Segalen est poète et archéologue, voyageur et sinologue, ethnologue et romancier, mais aussi penseur et philosophe en dehors des clous de la pensée telle que l’Institution la définit. Il n’est pas un professionnel de la profession, comme dirait l’autre, ce qui en fait une figure attachante à mes yeux. Il vit sa pensée, il pense sa vie, il ne croit pas aux concepts détachés de la vie philosophique qui les accompagne. Victor Segalen vit pour penser, il pense pour vivre. En ce sens, il s’avère bien plus philosophe que nombre de ceux qu’on étiquette habituellement comme tels.
Par ailleurs, il propose des pistes existentielles et ouvre des chemins dont certains sont restés vierges. Parmi ces chemins inempruntés, celui du penseur de civilisation. Certes, on connaît les artilleries lourdes d’un Vico ou d’un Hegel, d’un Toynbee ou d’un Spengler, mais elles sont massives, trop érudites, illisibles à force de détails, saturées de faux marbre intellectuel et de stuc verbal.
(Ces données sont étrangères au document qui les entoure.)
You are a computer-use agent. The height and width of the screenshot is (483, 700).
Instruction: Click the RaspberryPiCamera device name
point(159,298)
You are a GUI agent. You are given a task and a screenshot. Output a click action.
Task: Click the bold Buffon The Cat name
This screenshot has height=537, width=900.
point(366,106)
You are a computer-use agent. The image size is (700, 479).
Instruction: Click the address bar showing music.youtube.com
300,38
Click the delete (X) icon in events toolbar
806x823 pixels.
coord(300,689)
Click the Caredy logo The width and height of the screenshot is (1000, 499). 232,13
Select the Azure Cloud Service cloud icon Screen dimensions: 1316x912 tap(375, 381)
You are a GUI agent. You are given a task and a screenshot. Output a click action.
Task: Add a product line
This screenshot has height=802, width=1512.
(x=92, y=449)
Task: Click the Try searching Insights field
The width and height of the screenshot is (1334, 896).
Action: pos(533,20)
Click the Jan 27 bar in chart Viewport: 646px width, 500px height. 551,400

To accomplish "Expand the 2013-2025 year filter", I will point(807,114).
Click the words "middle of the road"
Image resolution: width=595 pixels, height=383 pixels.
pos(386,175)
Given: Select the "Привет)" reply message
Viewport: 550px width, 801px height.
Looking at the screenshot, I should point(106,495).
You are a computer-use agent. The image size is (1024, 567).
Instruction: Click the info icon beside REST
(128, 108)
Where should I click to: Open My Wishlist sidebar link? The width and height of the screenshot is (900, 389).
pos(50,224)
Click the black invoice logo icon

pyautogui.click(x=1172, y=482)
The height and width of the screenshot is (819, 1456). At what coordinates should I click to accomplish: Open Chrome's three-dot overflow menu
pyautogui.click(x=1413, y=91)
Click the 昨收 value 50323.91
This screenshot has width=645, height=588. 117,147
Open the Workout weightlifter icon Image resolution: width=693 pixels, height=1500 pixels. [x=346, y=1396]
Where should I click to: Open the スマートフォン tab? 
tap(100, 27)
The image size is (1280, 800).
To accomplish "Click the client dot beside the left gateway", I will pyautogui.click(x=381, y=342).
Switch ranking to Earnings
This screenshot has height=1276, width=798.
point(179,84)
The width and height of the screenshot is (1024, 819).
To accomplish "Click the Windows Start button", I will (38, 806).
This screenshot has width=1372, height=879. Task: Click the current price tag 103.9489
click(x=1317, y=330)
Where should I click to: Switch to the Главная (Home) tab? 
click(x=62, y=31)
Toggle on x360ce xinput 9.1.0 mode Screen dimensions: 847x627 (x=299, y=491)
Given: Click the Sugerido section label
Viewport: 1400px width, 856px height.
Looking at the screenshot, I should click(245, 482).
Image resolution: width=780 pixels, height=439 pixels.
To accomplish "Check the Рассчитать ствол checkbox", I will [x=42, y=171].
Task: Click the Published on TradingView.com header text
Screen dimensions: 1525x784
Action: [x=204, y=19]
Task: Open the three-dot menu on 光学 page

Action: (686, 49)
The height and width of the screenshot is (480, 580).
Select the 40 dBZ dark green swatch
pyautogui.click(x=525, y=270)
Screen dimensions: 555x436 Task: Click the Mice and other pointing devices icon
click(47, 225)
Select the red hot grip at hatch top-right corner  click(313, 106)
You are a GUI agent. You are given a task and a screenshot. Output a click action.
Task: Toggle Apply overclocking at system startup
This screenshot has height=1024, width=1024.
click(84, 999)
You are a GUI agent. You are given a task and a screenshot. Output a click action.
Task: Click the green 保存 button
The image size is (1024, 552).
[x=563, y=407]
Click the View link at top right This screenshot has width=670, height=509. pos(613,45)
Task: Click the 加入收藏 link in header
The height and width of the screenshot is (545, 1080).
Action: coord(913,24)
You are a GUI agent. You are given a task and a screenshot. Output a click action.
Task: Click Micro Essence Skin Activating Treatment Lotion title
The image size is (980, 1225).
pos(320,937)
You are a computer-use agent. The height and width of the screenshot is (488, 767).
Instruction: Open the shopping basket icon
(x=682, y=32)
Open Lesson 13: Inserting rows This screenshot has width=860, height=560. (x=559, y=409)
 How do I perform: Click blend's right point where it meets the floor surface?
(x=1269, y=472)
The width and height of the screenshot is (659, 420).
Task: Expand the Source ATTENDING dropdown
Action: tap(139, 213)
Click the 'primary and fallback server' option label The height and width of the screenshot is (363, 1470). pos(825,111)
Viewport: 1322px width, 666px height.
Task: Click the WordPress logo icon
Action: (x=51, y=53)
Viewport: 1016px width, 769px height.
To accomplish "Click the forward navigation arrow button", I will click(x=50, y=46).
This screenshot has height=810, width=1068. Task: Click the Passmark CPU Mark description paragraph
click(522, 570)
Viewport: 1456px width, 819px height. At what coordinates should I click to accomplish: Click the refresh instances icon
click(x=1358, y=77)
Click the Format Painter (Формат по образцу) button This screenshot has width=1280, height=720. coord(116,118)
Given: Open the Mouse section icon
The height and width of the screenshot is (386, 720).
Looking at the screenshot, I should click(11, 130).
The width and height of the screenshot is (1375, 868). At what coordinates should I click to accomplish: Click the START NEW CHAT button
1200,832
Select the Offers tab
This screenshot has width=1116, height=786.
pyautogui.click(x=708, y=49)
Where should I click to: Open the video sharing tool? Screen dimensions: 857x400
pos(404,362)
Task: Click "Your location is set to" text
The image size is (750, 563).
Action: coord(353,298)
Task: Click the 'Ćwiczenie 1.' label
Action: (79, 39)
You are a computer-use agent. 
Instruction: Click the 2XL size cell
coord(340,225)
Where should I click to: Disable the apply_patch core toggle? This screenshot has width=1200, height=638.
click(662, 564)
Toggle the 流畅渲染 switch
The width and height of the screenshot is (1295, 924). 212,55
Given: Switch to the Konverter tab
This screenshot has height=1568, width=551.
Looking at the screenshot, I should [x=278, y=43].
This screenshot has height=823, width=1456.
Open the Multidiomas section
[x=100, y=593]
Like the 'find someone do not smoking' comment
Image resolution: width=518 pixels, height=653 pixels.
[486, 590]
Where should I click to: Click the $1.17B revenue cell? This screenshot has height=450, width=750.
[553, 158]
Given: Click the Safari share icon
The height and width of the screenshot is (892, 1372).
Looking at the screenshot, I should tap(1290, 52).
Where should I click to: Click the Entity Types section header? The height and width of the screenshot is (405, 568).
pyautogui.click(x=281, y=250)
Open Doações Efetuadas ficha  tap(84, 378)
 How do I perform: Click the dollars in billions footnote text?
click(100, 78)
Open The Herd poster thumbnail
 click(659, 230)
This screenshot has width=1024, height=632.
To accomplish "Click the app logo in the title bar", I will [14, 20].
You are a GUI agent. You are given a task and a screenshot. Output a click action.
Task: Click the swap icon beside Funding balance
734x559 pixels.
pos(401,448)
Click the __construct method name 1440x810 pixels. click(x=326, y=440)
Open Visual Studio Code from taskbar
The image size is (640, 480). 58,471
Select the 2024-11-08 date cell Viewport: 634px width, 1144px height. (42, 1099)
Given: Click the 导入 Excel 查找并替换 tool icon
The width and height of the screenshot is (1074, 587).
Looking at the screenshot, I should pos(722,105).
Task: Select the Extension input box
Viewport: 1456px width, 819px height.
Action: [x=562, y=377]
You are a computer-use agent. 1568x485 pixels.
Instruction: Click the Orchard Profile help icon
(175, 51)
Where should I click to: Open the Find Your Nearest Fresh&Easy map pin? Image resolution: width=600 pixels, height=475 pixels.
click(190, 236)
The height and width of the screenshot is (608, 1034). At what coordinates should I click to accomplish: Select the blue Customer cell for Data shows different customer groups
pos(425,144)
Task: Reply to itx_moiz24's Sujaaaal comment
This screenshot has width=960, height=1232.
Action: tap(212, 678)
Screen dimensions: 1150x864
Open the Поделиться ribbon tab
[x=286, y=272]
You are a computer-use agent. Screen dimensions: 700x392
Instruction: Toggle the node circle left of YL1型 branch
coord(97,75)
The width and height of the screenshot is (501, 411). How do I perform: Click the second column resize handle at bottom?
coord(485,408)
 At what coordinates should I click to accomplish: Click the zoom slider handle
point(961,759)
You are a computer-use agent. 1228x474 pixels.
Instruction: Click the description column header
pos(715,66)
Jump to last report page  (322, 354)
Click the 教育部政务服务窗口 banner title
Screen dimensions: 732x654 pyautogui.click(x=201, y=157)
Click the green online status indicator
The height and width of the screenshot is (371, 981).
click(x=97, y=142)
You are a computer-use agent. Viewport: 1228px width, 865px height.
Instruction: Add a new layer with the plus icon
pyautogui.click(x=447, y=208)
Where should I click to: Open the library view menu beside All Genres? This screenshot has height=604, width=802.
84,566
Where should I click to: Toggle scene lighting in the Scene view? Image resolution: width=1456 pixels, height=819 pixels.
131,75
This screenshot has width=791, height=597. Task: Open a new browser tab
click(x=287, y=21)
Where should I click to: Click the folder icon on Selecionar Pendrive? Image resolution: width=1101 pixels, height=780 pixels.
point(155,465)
Au contraire de ces penseurs qui trop embrassent et mal étreignent, Segalen travaille au scalpel, finement : il ne brasse pas des millénaires en mobilisant des références connues de lui seul ou en convoquant des géographies dont on se demande si elles existent vraiment, mais il se penche doucement sur une civilisation et l’examine tel un entomologiste, avec la plume lyrique d’un mythographe.